Father
A/N: I had to do this. I had to. You see, I really had to. And it really works so perfectly I mean c'mon think about it, chronologically, it really is the first year he's celebrating Father's Day without Stoick. IT WoRKS SO PERFeCTLY.
It was today, and Hiccup hadn't remembered.
To tell the truth, he barely remembered anything anymore. Everything was one huge blank to him nowadays, and things that might have once been considered important to him, like certain dates, all faded into indefinable blurs from the exhaustion and stress constantly plaguing him. He, who had always fled from responsibility, balked at the idea of leading a flock of sheep, left a trail of smoke in his wake when anyone even mentioned chieftain…he, who was afraid of responsibility, was currently weighted down with the sheer crushing quality of it.
So he really couldn't be blamed for having forgotten, but almost the instant he realized he had, he couldn't fathom how. It should have been one date that was now forever seared into his memory, yet until he departed from his hut on the morning of, it was the farthest thing from his mind. And then the cries fell upon his ears and he felt something inside him snap.
"Happy Father's Day!"
The message was heard all over the crowded streets of Berk, loving smiles on every face, teasing remarks on lips, presents in hands as seemingly the whole world celebrated the one thing he had lost.
And he had not prepared himself for today. If he had remembered, if he had had time to prepare himself, would his heart be hurting this badly? Would his soul be throbbing and aching and burning, twisting itself around the hole in his heart left by his own father? He should have remembered today, because he had never remembered it then, when he'd been lucky, been fortunate enough to have that.
He could have celebrated all those years ago, when he was fifteen. He could have celebrated instead of riding off with his friends. He could have celebrated when he was sixteen, instead of spending the whole day with Toothless. He could have celebrated when he was seventeen, instead of helping improve the village. He could have celebrated when he was eighteen, instead of going off and finding that new island to the south. He could have celebrated when he was nineteen, instead of making Inferno. He could have celebrated when he was twenty. He could have celebrated his dad when the man was still there by his side.
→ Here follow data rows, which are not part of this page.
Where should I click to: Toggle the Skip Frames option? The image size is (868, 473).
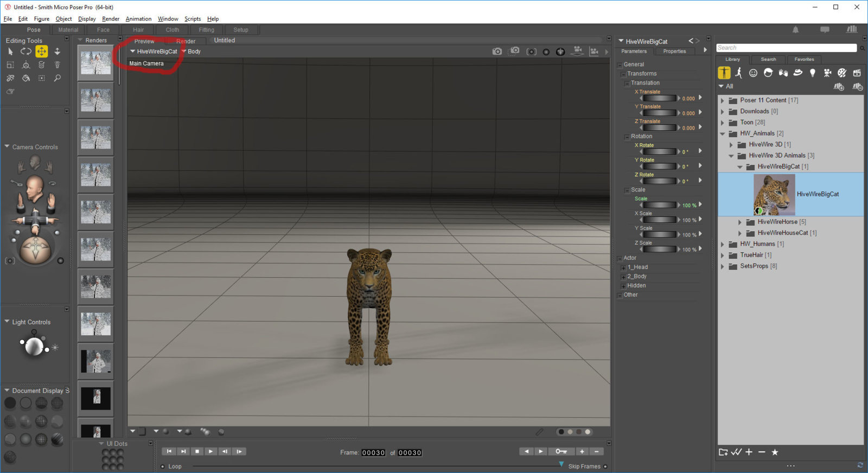[x=605, y=466]
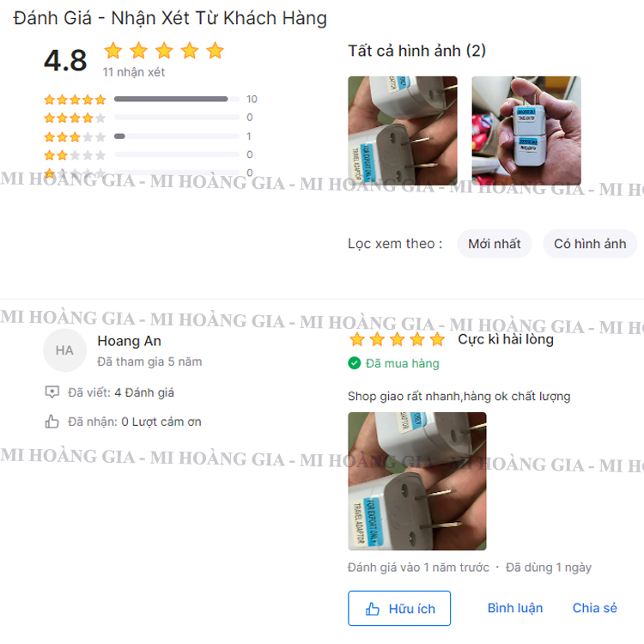Click the Bình luận link
The image size is (644, 644).
(515, 608)
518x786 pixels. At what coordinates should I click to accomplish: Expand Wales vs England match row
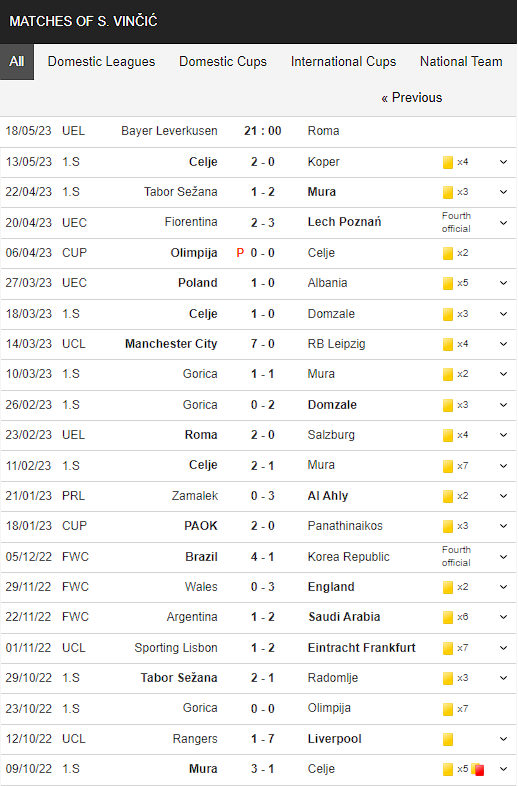[503, 587]

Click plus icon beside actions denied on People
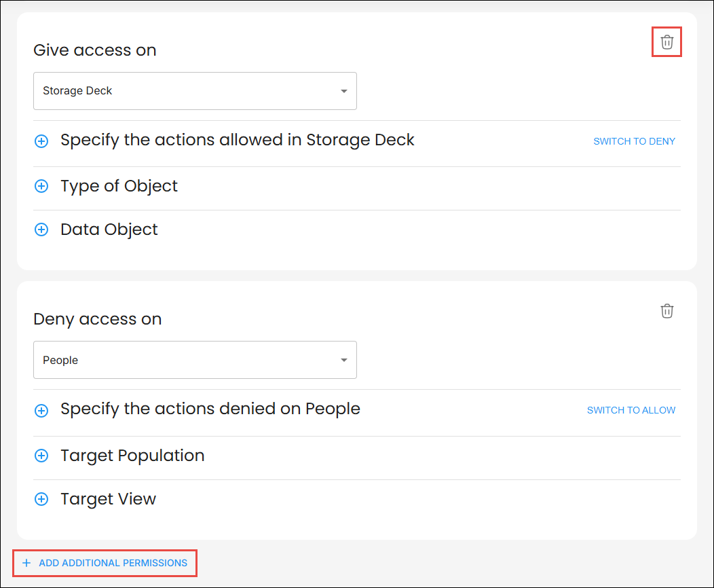[x=41, y=410]
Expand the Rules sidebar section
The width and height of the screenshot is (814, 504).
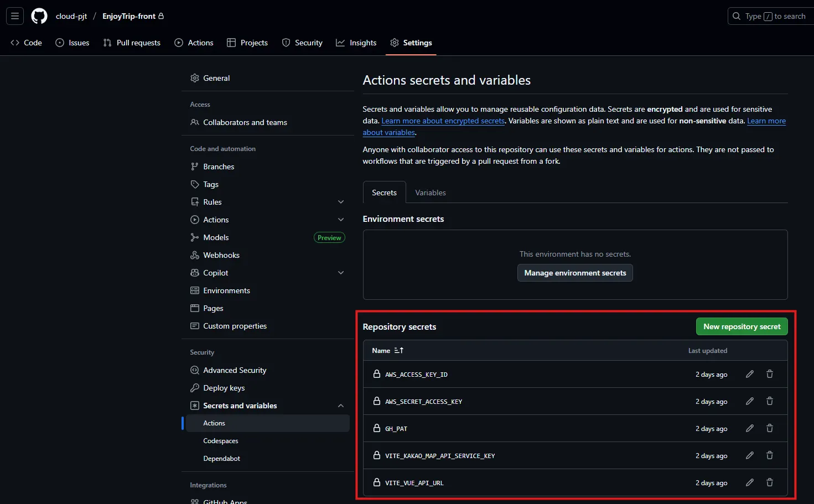pos(341,202)
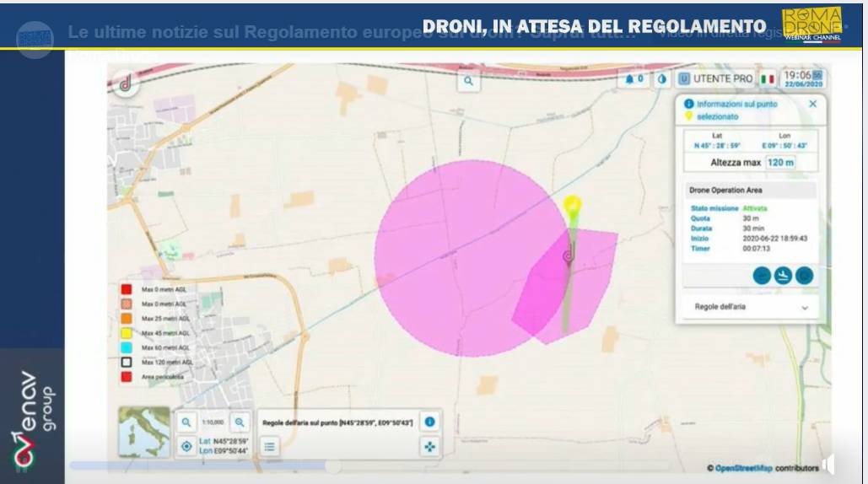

How many times had the opportunity to celebrate arose and how many times had he failed to take advantage of this? How many times had his father expressed the desire to spend time with him, and how many times had he ignored it and gone off with Astrid or Toothless? How many times had he gone dragon racing instead of paying attention to the one person who always paid attention to him, the person who had always been there for him?
And still, everyone else remained unaware of the crushing pain inside, like a fist around his heart, unclenching only long enough for him to breathe before squeezing him tightly at his core once again.
I wish I'd appreciated him more.
The thought rose, unbidden in his head, regret his only companion as he entered the village streets, trying in vain to prepare himself for the pain of today.